Now we can clearly verify our earlier questions against all conditions placed by the NBCC for the emergency power supply requirements to specific life and fire safety equipment.
It is clear now that the referenced computer network in a typical office building would not be required to be provided with the emergency power supply in accordance with the NBCC. However, in reality, many designers select the kVA rating of emergency generators so that they can carry this computer load in addition to the load of the required life safety equipment indicated in items 1 to 5 above.
Accordingly, an elevator installed in a 4-storey condominium, would not be required to be provided with an emergency power supplied by an emergency generator (it is not a high building), but a designer may want to choose this extra feature as an option.
We now know that an emergency generator would have to be installed—to supply an alternate power to the mentioned parkade exhaust fans in a high building. However, such alternate power source for the emergency lighting in the same high rise building would have to be derived from an emergency generator or from a battery. Thus, Section 46 would be applicable to the installation, operation and maintenance of such emergency equipment. Where unit equipment is utilized to provide this emergency power supply to the emergency lighting, such unit equipment must comply with the CSA Standard C22.2 No. 141. Where an emergency generator is required by the NBCC as the only alternate power source to a very specific life safety equipment (see provisions of Article 220.127.116.11.), such generator must meet all applicable conditions of the CSA Standard C282 (see Article 18.104.22.168 of the NBCC).
However, where such life safety equipment is installed in a hospital, the emergency generator supplying power to this equipment must conform to the CSA standard Z32. In addition to the requirements of the NBCC for emergency power to life and fire safety equipment this standard mandates an emergency power supply to the loads connected to the essential system branches (vital, delayed vital, conditional). These loads are prescribed by Table 8 of Z32.

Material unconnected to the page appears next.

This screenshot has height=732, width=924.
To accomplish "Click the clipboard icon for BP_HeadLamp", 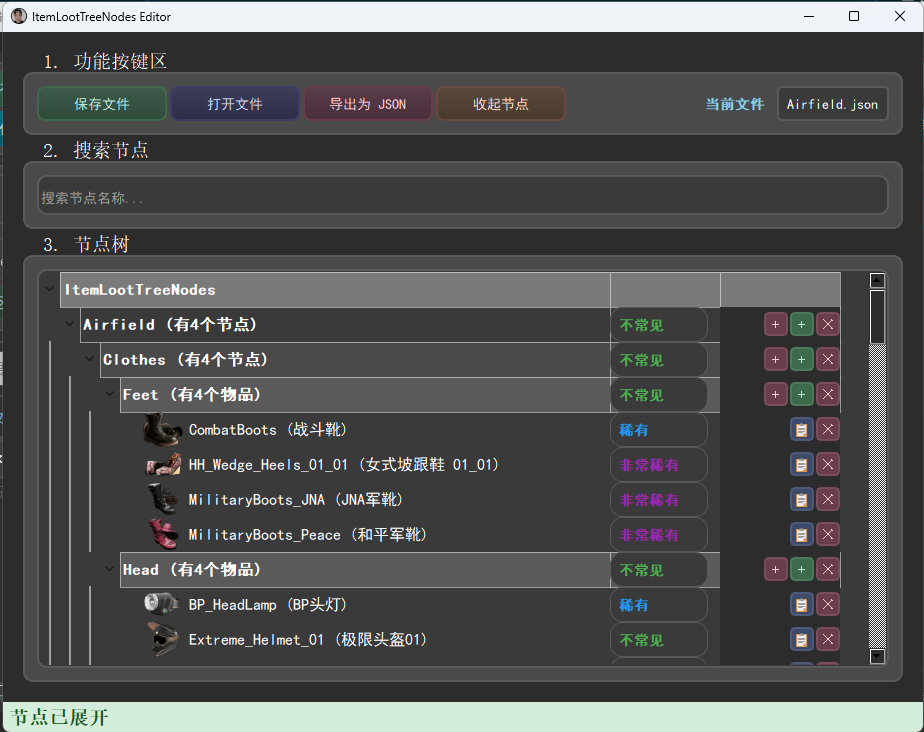I will coord(801,604).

Now we can respond to the earlier questions about a power supply for the electro-medical equipment in a dental office and electrical equipment in a hospital operating room. Z32 would require an emergency power supply from an emergency generator to essential system loads in a hospital operating room, but would not mandate such alternate power supply to the electro-medical equipment installed in a typical dental office.
Thus, when designers select power requirements of an emergency generator in a hospital, they take into account that all connected life and fire safety loads mandated by the NBCC must be provided with the emergency supply, and that all vital loads required with such supply by Z32 are connected to the emergency generator as well.
Therefore, installation of the emergency systems in a hospital would certainly have to be done under provision of Section 46 of the CEC.
However, as usual, local regulatory bodies with jurisdictional responsibility for these multiple applications must be consulted in each individual case of installation.